§ **Problem to work on**: Write out exactly the lines from the one holding "733x560 pixels." to the last line of the entries, both ends included and nothing else, without the pictures.

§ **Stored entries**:
* * *
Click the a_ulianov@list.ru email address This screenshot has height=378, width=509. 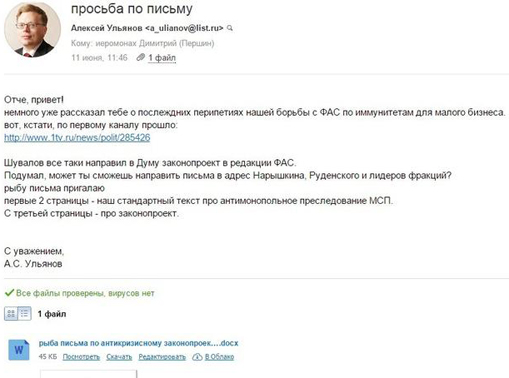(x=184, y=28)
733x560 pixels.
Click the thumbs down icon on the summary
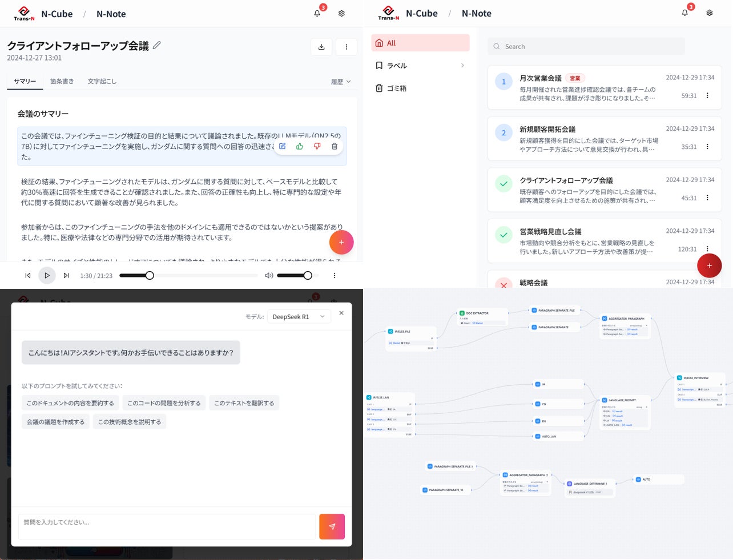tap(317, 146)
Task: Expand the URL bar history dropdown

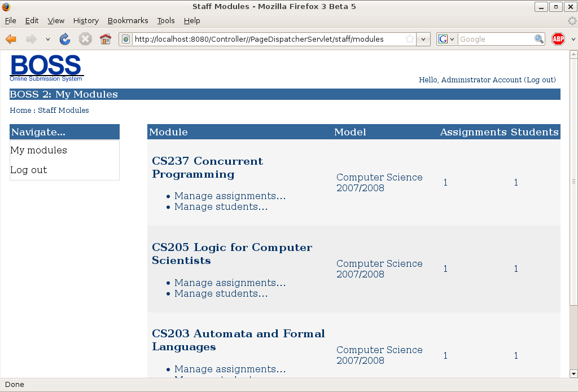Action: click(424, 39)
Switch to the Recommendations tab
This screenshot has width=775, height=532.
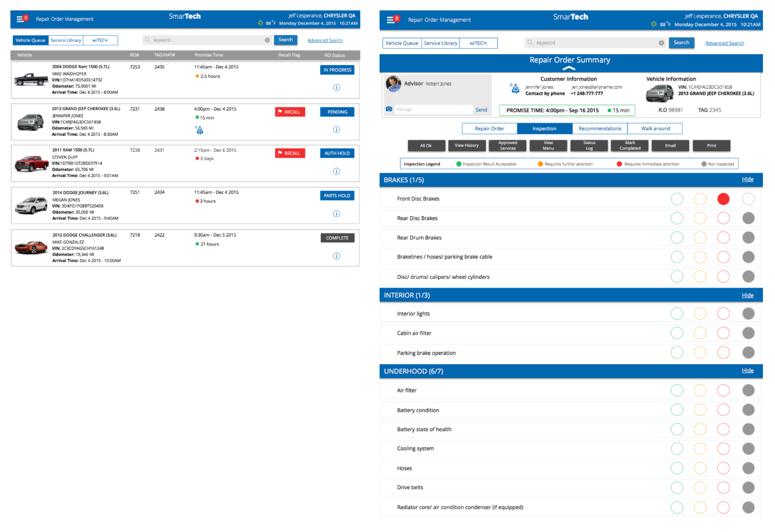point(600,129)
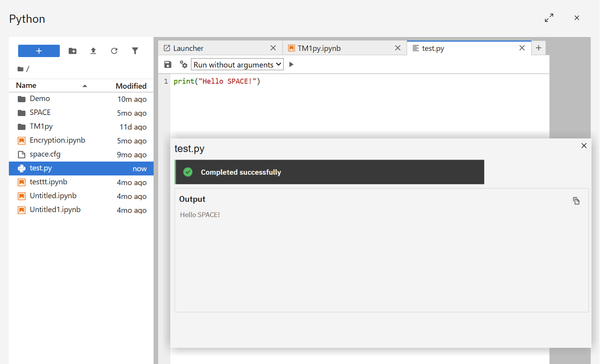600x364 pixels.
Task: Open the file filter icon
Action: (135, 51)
* * *
§ **Output**:
733x560 pixels.
Click the thumbs down icon on the summary
tap(317, 146)
Task: Expand the URL bar history dropdown

Action: click(424, 39)
Switch to the Recommendations tab
This screenshot has width=775, height=532.
point(600,129)
600x364 pixels.
Task: Open the file filter icon
Action: (135, 51)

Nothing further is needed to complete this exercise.